GREEN BAY, Wis. – There are several key reasons American Dairy Coalition supports a temporary return to the previous Class I milk pricing formula using the ‘higher of’ Classes III or IV, until a USDA hearing process can evaluate other ideas including a change made in the 2018 Farm Bill to an averaging method plus 74 cents, which was implemented in May 2019.
“We know calling for a temporary return to the previous Class I formula — while various ideas about Federal Milk Marketing Orders (FMMO’s) are sorted out — isn’t going to happen overnight, but the process needs to begin. We are also looking futuristic and beyond a recent short-term shift and what the futures markets currently show us because a lot of dairy farmers have suffered severe loss of revenue due to milk being removed from the federal orders. Subsequently farmers have lost confidence in the functioning of the FMMOs and question the value of purchasing available risk management programs under the average of pricing formula,” said Laurie Fischer, CEO of American Dairy Coalition about the ADC Board’s passage of a motion to support returning to the ‘higher of’ temporarily until a long-term solution can be examined.
“Decisions need to be made on what is sound economically over the long-term, not short-term. Long-term, using the ‘higher of’ is best economically and provides the proper economic signal. If a decision is made solely on short-term economic gains, then there will be constant flipping back and forth — a direction the dairy industry too often takes,” said Calvin Covington, retired cooperative CEO and former breed association executive with vast experience in Class I fluid milk markets, multiple component pricing and FMMO order reforms.
“The previous ‘higher of’ milk pricing formula allowed us to participate in risk management strategies with the confidence they could help protect our business from market shocks. Under the new ‘averaging method,’ risk management results are no longer as predictable. So, in addition to living with a milk pricing system that is not as responsive to unexpected market conditions, our experiences over the last 18 months have caused us to lose confidence in using these risk management tools,” said Linda Hodorff of Second Look Holsteins in Wisconsin and Broken Bow Dairy in Nebraska.

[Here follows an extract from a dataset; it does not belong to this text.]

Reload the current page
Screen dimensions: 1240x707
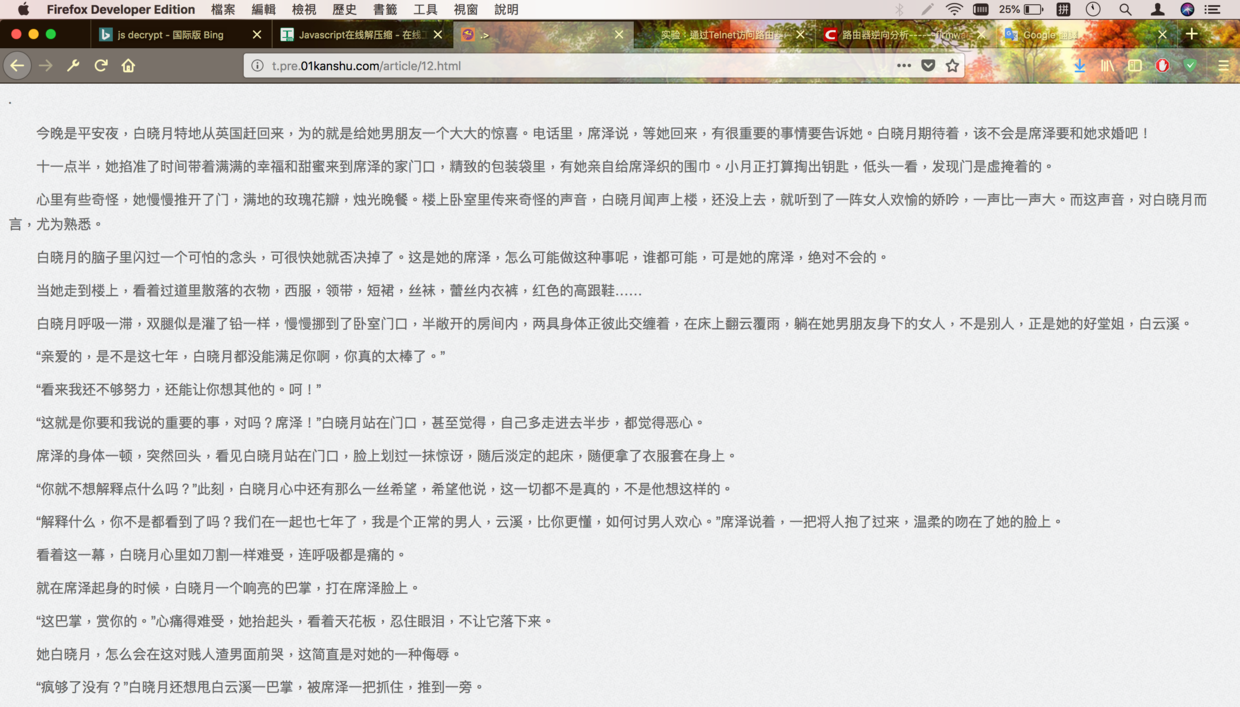coord(101,66)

Fischer said ADC has been hearing from producers and collaborating in conference calls for over a year with momentum building months ago for this step as a stop-gap measure.“We have known since June that the wide divergences we saw for many months between Class III and IV are now coming together,” Fischer noted. “The future markets at one point predicted this would happen at the beginning of this year, even late last year, but it never materialized until the July 2021 Class I price was announced, in just two weeks of dairy commodity trade which immediately followed Senator Kirsten Gillibrand’s May 26 announcement that she wanted a hearing on milk pricing.”

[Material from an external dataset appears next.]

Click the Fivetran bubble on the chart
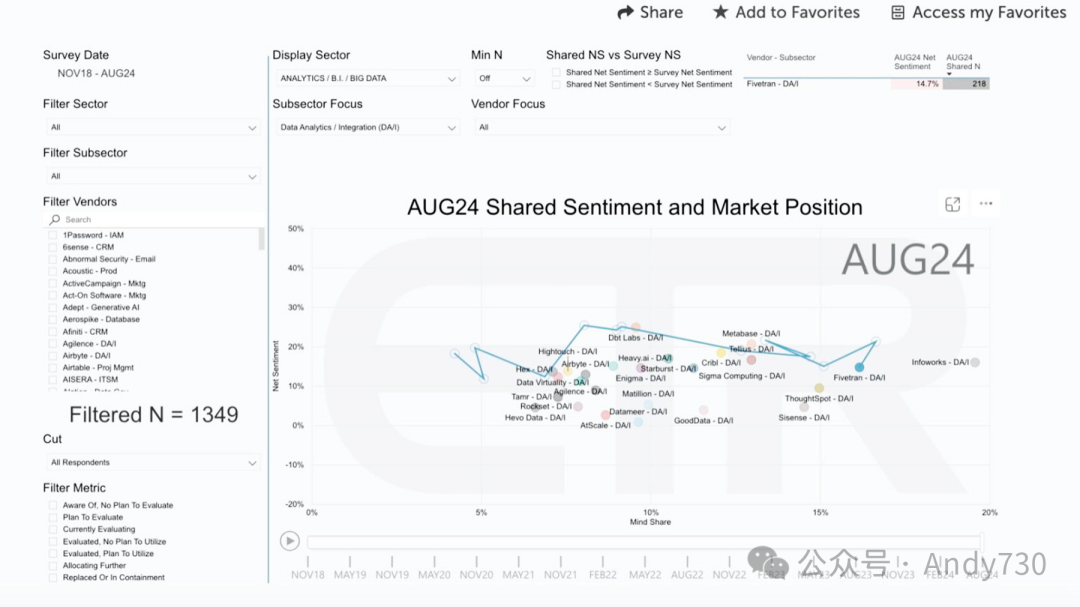This screenshot has height=607, width=1080. tap(859, 367)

That hearing was held last week in the Senate Ag subcommittee on dairy, livestock and poultry, chaired by Sen. Gillibrand. Two hours of discussion with six testifiers provided a multi-faceted short- and long-term view which addressed current challenges with the FMMOs including the Class I change.

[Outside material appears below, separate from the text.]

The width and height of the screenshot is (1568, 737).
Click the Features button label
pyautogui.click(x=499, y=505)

During the Sept. 15 hearing, Sen. Gillibrand cited the over $750 million in Class I losses over a 26-month period, a figure confirmed by National Milk Producers Federation and several dairy economists.
“Currently, Class I is benefiting from the new averaging method with the 74-cent adjuster,” Fischer explained. “If we include the small benefit ranging 34 to 69 cents for July through September, the net loss across the 29 months of implementation so far is still $720 million, or the equivalent of 67 cents on every hundredweight of Class I milk shipped since May 2019.”
Looking at today’s milk futures, the Class III and IV gap could stay narrow across the next six to 12 months of contracts — “but we’re not there yet, and what worries my members is how do they protect their costs of production when they have no way to protect their risk when the market experiences a shock and processors decide to remove milk from the federal orders. Luckily, in the past some processors shared these benefits with their farmer patrons, but unfortunately others didn’t.
“Right now, Class I does benefit from the averaging of milk pricing method, which can max out at 74 cents on the top-side. But if that gap between Classes III and IV widens again, there is no limit to the losses on the bottom-side,” said Fischer.
“The Class I change was made quickly without a hearing process to examine it, and farmers were told it would be revenue neutral…. Meaning it would not harm farmers. This didn’t happen, and farmers ended up being harmed by how this change affected their milk checks and risk management strategies during periods of market stress and volatility when they needed them most,” said Fischer. “Beginning the process to return to the ‘higher of’ method is necessary to protect farmers from future distortions as they navigate uncertain markets.”
Fischer said the American Dairy Coalition stands ready to collaborate on long-term solutions to this and other FMMO challenges so these federal orders function as intended for all parties — producers, cooperatives and processors — can successfully manage their businesses in a dynamic and changing dairy industry.